[Records excerpted from a collection]
::::::
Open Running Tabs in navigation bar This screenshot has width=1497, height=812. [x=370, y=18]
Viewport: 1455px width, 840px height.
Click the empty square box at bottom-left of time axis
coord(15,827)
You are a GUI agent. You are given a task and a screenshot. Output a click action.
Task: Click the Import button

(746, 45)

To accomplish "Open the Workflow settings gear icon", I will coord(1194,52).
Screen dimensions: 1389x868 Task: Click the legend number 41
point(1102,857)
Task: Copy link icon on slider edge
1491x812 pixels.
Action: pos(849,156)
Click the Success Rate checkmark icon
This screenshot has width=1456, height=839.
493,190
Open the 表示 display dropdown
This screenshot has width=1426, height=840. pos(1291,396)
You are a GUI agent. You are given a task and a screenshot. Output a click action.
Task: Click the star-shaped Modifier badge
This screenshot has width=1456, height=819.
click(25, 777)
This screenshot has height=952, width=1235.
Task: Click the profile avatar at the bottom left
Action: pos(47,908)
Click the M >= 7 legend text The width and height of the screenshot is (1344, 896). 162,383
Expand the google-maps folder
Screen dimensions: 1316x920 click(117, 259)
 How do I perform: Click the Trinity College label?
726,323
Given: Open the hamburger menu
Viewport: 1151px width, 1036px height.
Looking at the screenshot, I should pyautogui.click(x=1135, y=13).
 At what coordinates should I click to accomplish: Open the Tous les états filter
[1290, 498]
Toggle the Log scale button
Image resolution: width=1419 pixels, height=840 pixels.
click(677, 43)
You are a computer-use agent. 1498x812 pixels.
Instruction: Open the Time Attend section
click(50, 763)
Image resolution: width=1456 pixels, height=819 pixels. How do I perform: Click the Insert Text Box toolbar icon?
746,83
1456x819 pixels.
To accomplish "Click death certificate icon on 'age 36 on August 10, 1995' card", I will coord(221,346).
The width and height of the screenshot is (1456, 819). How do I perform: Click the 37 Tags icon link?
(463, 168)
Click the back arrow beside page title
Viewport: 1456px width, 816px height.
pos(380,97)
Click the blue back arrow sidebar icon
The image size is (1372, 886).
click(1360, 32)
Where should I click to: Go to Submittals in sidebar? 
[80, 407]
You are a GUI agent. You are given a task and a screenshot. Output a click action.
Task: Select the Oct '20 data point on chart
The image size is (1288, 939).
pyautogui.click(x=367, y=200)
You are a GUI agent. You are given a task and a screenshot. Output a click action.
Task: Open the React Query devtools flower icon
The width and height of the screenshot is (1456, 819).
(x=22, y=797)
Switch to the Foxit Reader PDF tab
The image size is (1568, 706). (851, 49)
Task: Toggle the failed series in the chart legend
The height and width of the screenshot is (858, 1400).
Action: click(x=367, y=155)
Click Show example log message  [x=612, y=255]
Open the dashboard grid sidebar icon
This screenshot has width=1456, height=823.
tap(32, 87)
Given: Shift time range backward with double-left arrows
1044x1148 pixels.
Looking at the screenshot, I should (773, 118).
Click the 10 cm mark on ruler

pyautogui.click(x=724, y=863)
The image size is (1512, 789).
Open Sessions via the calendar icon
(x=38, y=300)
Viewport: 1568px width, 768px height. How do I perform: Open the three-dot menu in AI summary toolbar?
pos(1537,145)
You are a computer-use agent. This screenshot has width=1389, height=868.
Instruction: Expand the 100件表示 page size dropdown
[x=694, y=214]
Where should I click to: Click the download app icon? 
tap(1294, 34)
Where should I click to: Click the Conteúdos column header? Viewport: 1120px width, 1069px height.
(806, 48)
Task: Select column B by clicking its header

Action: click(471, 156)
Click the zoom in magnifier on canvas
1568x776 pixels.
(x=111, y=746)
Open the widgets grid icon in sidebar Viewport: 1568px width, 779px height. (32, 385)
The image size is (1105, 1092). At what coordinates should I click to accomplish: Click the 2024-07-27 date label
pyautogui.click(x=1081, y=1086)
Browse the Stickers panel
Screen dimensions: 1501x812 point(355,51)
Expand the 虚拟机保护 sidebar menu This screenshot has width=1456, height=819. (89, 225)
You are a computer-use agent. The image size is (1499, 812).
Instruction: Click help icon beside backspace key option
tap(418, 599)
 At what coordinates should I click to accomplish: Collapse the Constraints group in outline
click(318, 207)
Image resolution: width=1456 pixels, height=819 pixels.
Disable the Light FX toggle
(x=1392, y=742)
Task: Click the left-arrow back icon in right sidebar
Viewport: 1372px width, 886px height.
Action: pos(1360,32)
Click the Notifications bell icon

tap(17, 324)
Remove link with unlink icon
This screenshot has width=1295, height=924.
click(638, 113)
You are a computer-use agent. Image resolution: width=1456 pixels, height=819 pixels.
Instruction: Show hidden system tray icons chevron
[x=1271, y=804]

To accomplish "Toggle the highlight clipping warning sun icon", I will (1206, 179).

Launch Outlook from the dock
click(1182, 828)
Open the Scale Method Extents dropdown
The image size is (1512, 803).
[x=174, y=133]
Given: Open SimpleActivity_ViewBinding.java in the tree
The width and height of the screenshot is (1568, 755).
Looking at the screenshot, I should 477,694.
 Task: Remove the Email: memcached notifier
::::::
- _Problem description_:
Copy out every line in the entries above that holds "chart".

- _Your solution_:
Task: Select the Oct '20 data point on chart
Task: Toggle the failed series in the chart legend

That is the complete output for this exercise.